• **Yönerge A**: İhlâs metninde parantez içinde geçen bütün ifadeleri sırasıyla yaz.
• **Yönerge B**: İhlâs metninde "Tabii, her birisine" sözlerinden başlayıp "olur arif olunca..." sözlerine kadar ne varsa hiç değiştirmeden kopyala.

• **Belge metni**:
Buyurmuş ki: “İhlâs, istikametle bilinir, istikametinden bilinir insanın…” Yâni istikamet, yön mânâsına değil; müstakîmü’l-hal olması, doğru halli olması, doğru yolda yürüyen insan olması. Bir insanın ihlâsı, doğru yolda yürüyüşünden belli olur. Yamuk gidiyorsa, günah işliyorsa demek ki ihlâslı değil... Müstakîm ise, sırât-ı müstakîmde yürüyen, hâli müstakîm, sözü müstakîm, işi müstakîm kimseyse, o ihlâslı demektir. İhlâs müstakîmü’l-hal olmakla anlaşılır, bir.

(Ve’l-istikàmetü bi’r-recâ’) “Müstakîmü’l-hal olmak da Allah’a ümidi olmakla olur. İnsan, Allah’a ümidi olduğu zaman, recâ sahibi...” Havf ve recâ, korku ve ümit. “Allah’a recâsı, ümidi olan, umudu olan, Allah’ın lütfuna umudu olan kimsede olur. (Ve’r- recâu bi’-irâdeh) Umut da müridlikle olur, istemekle olur. (Ve’l- irâdetü bi’l-ma’rifeh) Ve irade de, istemek de ma’rifetullaha ermekle olur.”


Tabii, her birisine ayrıca bir uzun boylu izahat vermek gerekecek. Ma’rifetullah, Allah’ı bilmek demek. Yâni birçok kimse

435

o ma’rifetullaha, o irfâna, o arifliğe ermiş değil. Müslüman ama, àrif seviyesine çıkmış değil. Ham, kaba, eksik, kusurlu, cahil, gafil... Yâni tam àrif değil. Eğer bir insan arif ise, o zaman onun iradesi de, müridliği de yâni Allah’ı istemesi, Allah’a vuslatı, arzu etmesini de sağlam olur, tam olur arif olunca...

• **Kayıt parçaları**:
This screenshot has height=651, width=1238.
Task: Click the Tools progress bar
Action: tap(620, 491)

...

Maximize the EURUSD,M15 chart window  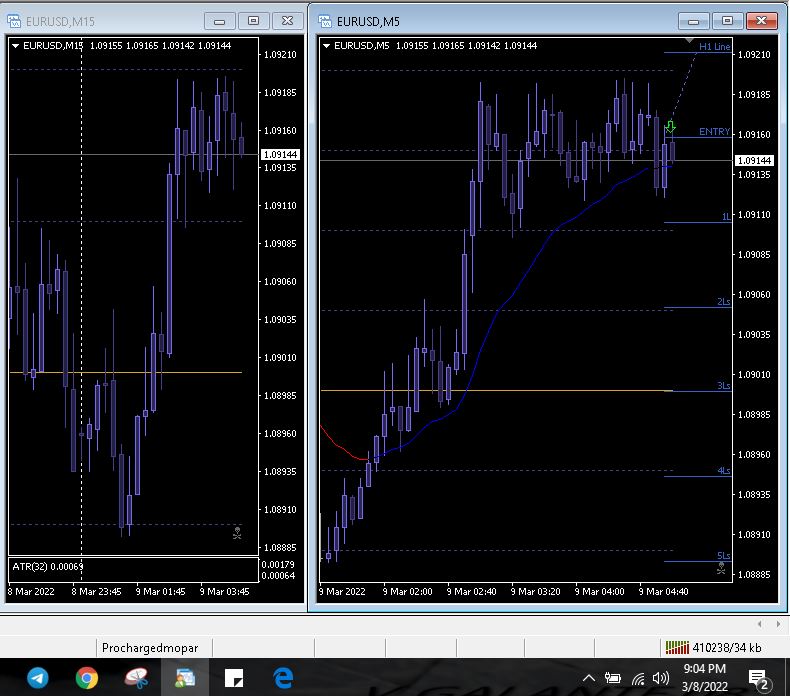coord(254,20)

• **Doğru cevap A**:
Ve’l-istikàmetü bi’r-recâ’
Ve’r- recâu bi’-irâdeh
Ve’l- irâdetü bi’l-ma’rifeh

• **Doğru cevap B**:
Tabii, her birisine ayrıca bir uzun boylu izahat vermek gerekecek. Ma’rifetullah, Allah’ı bilmek demek. Yâni birçok kimse

435

o ma’rifetullaha, o irfâna, o arifliğe ermiş değil. Müslüman ama, àrif seviyesine çıkmış değil. Ham, kaba, eksik, kusurlu, cahil, gafil... Yâni tam àrif değil. Eğer bir insan arif ise, o zaman onun iradesi de, müridliği de yâni Allah’ı istemesi, Allah’a vuslatı, arzu etmesini de sağlam olur, tam olur arif olunca...